Bien organisé dans un 5-3-2 inédit et plutôt séduisant en première période, l’OM semblait manquer de repères et de gaz au fil du match, subissant un pressing plus haut des Rennais. Le côté droit où Thauvin et Lirola avaient fait si mal était finalement bouché et les joueurs de Sampaoli ne trouvaient plus la solution. Au milieu de terrain, Kamara régnait mais ni Milik ni Thauvin ne parvenaient à tromper Gomis. Avant la délivrance signée Cuisance. « C’est un soulagement, ça fait du bien ». Buteur pour la première fois avec l’OM, le joueur du Bayern saluait immédiatement son nouvel entraîneur. « On a beaucoup de travail à faire, avec le coach, mais ce nouveau système va nous aider. On va plus attaquer et plus marquer, il va nous mettre en confiance. C’est un coach que tout joueur aime avoir parce qu’il aime attaquer, c’est ce qu’on aime dans le foot, ce qui fait plaisir ».
« La victoire est un pas vers l’avant. Avoir vu cette joie dans le vestiaire est un soulagement après dimanche (l'OM a été éliminé par Canet, une équipe de N2). C’est important de retrouver de la confiance et une identité de jeu. Je me suis senti enthousiaste, avec un peu de peur de ne pas être à la hauteur de ce club et de ce stade », a répondu son coach.
« En ce moment, c’est ce qui nous arrive tout le temps »

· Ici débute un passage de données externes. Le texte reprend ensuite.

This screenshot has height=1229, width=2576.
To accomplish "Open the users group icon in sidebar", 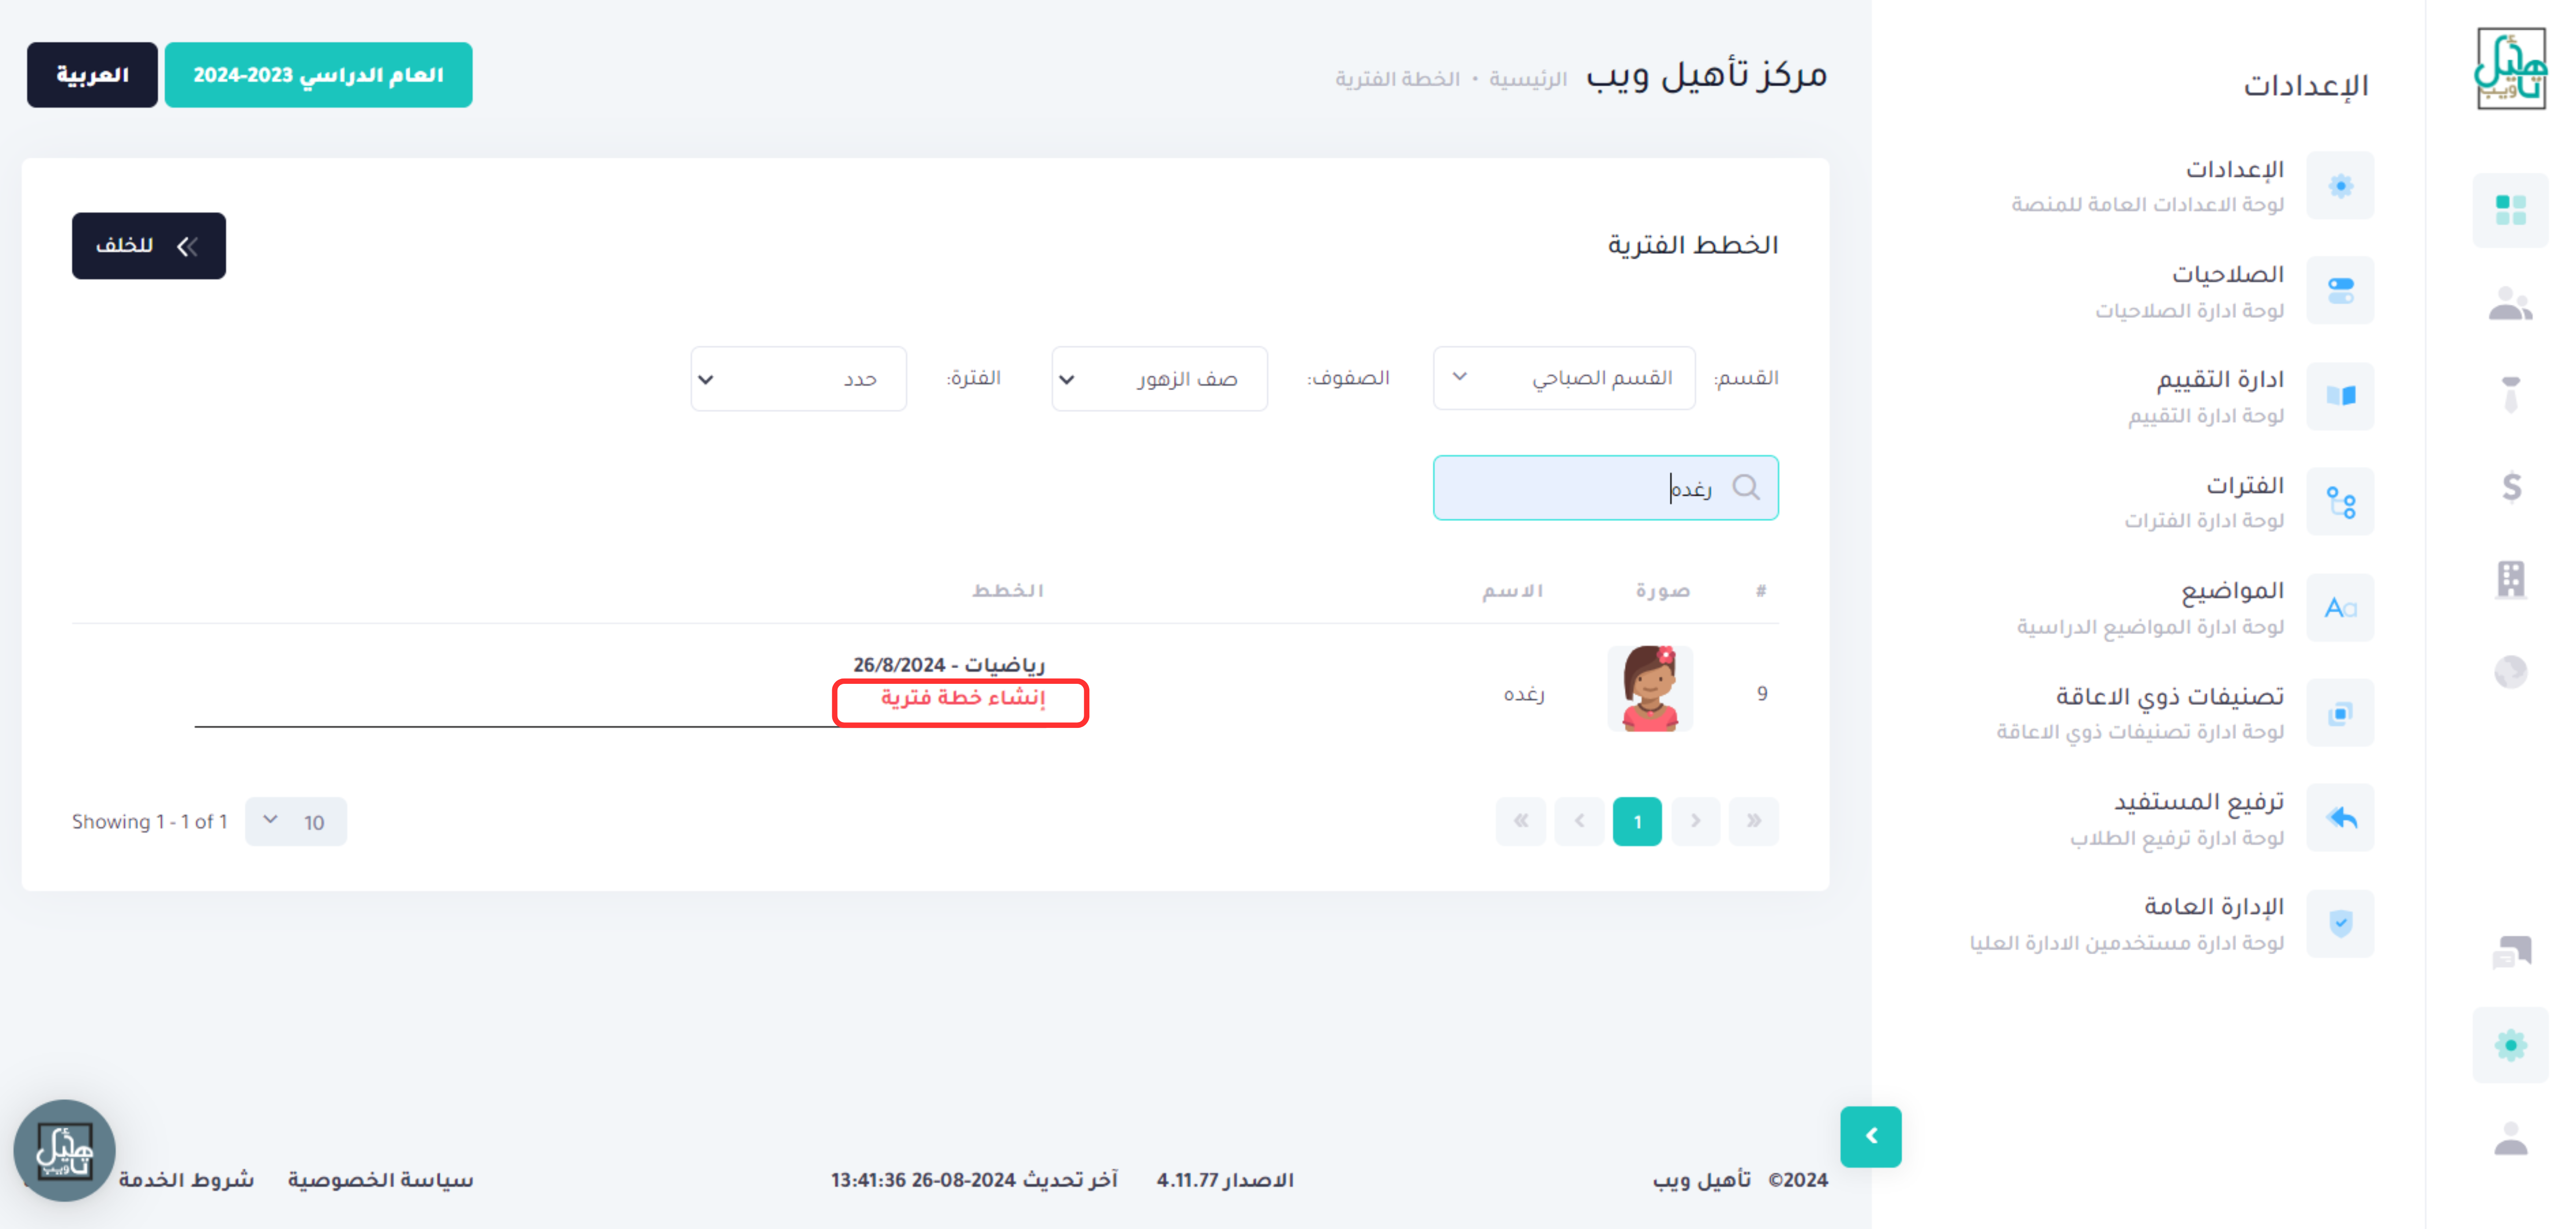I will (x=2510, y=304).
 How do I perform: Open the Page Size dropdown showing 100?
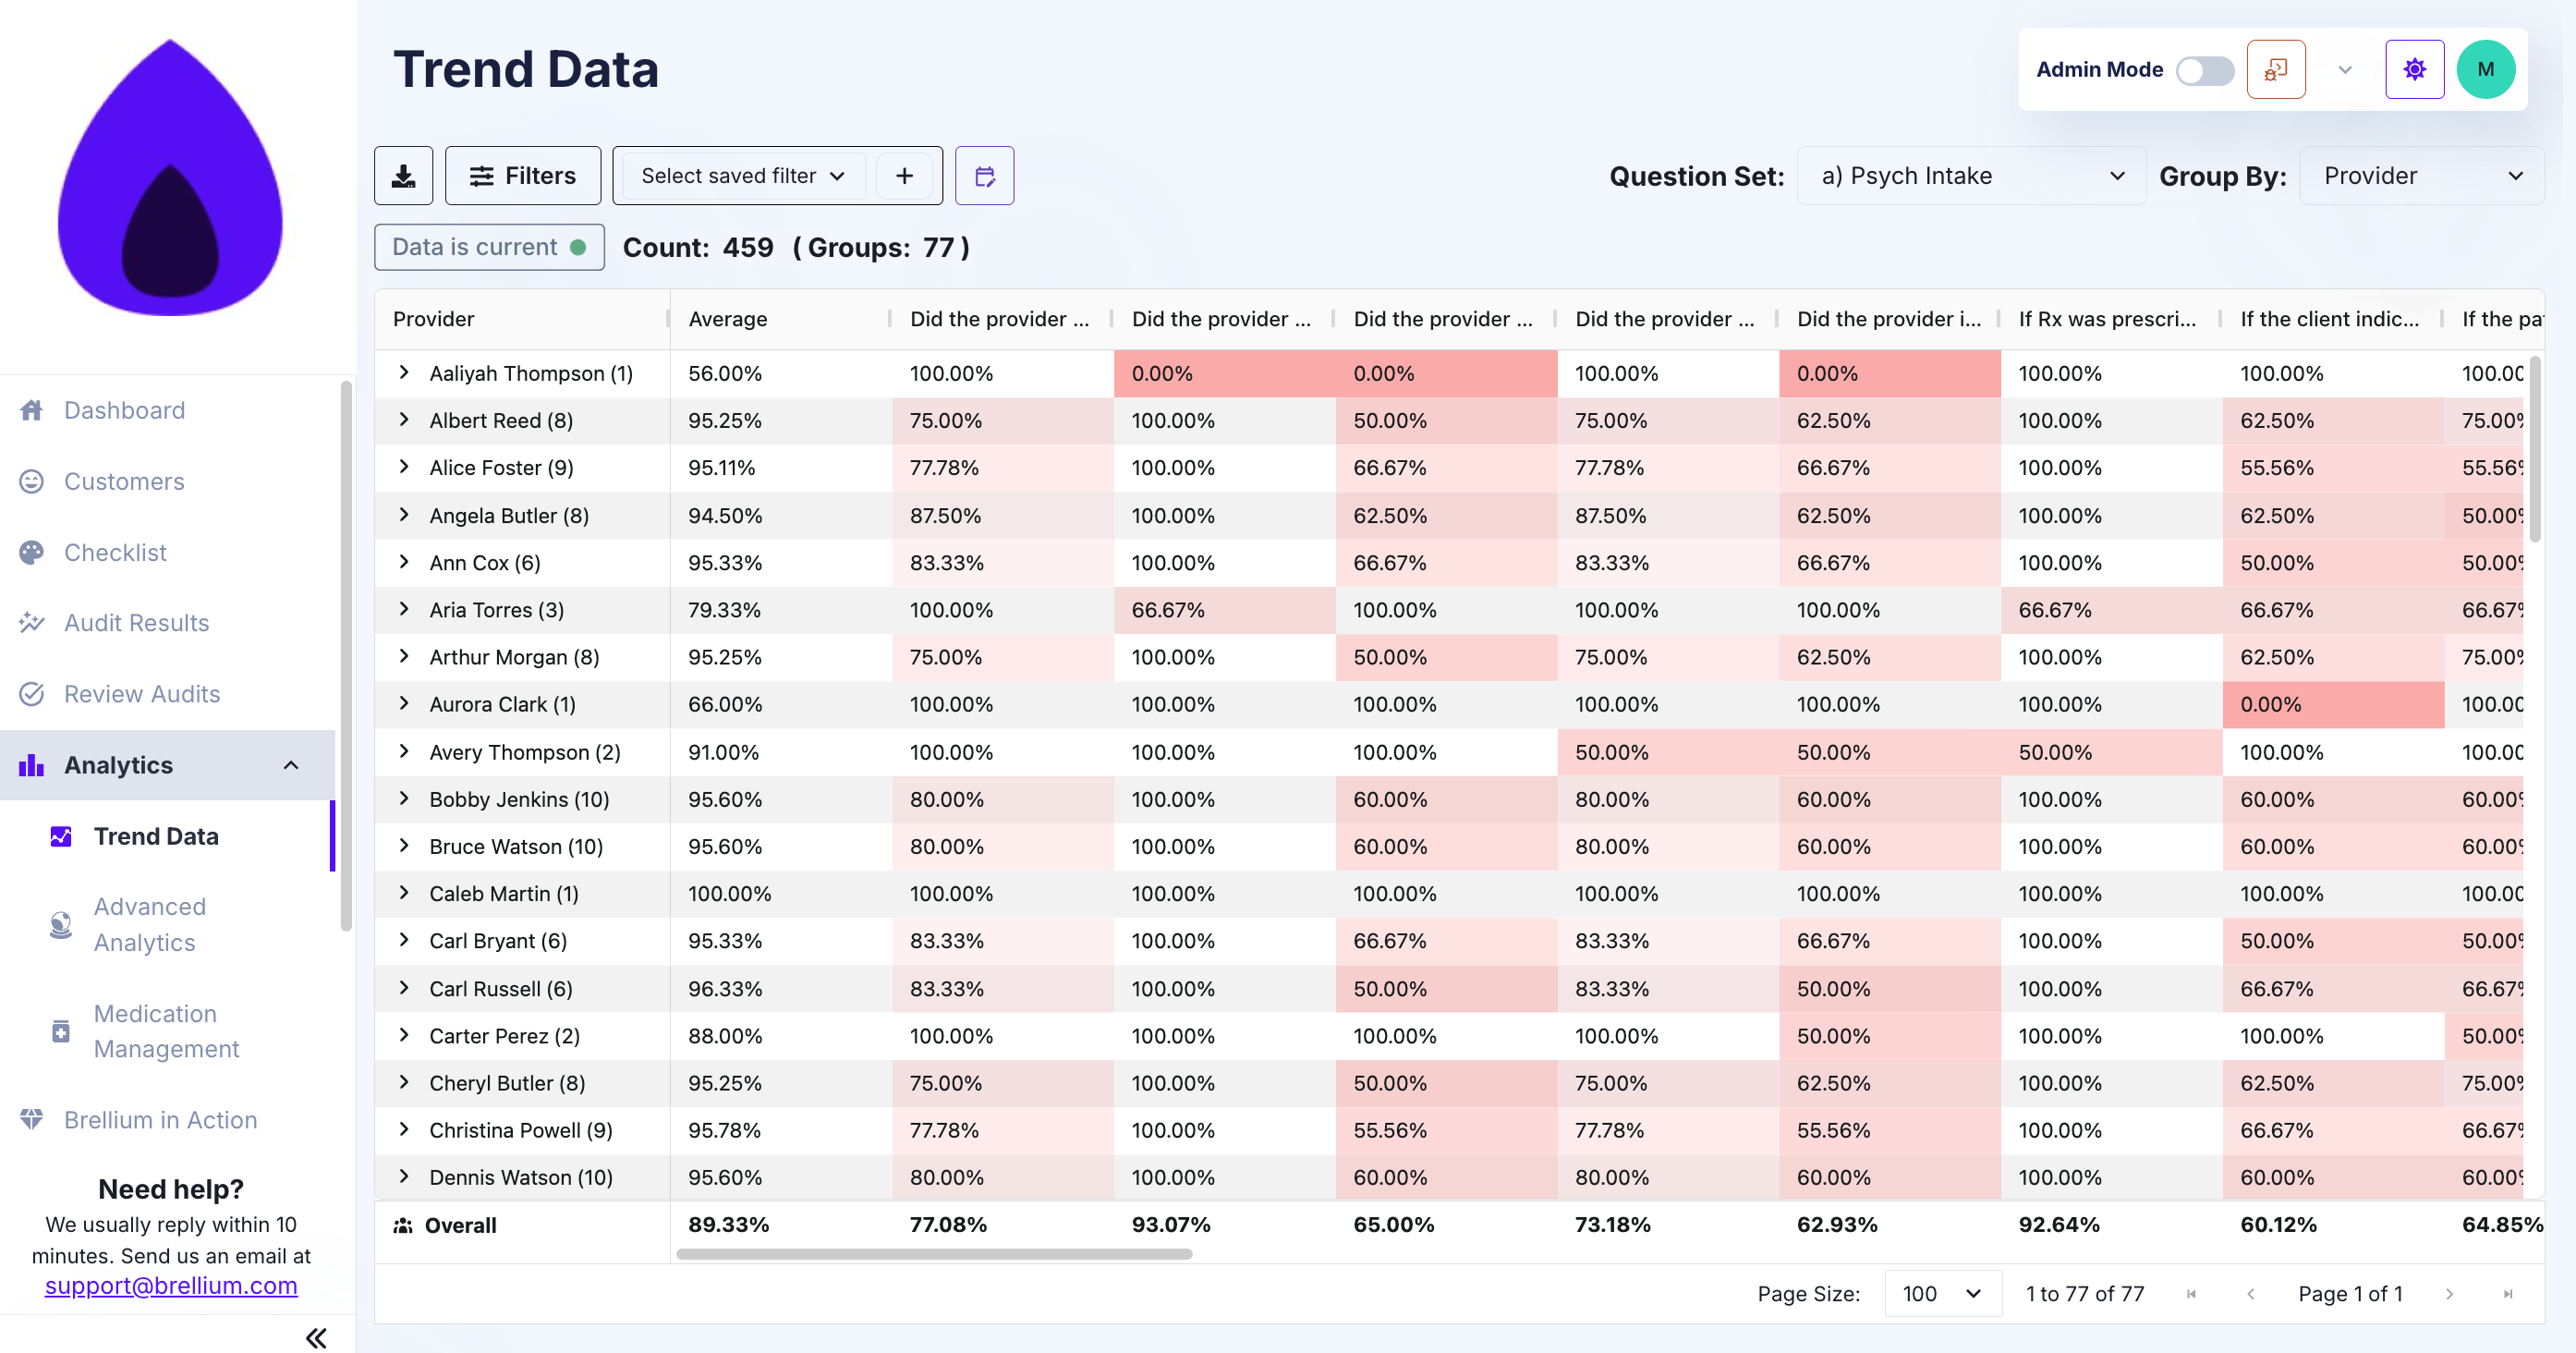coord(1941,1293)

En face, c’était tout l’inverse. Battu pour la sixième fois consécutive, un record depuis 1986 selon Rouge Mémoire, le Stade Rennais continue de plonger. Son joli maillot floqué couleur or réalisé pour les 120 ans du club n’a pas eu l’effet escompté et l’arrivée de Bruno Genesio n’a rien changé. Fidèle au système de son prédécesseur Julien Stéphan, l’ancien Lyonnais alignait une équipe type, où Da Silva débutait sur le banc et Nzonzi portait le brassard de capitaine. « C’est frustrant. En ce moment, c’est ce qui nous arrive tout le temps. On essaye de changer la dynamique mais… Ce sont des détails qui font la différence », analysait le champion du monde au micro de Canal +.
Avec cette victoire, Sampaoli s’offre le droit de rêver. L’OM est repassé 6e et revient à deux points de Lens. Rennes conserve sa dixième place mais voit son objectif d’être européen s’éloigner. « Sur l’objectif final de la 5e ou 6e place, ça reste possible », estime Genesio.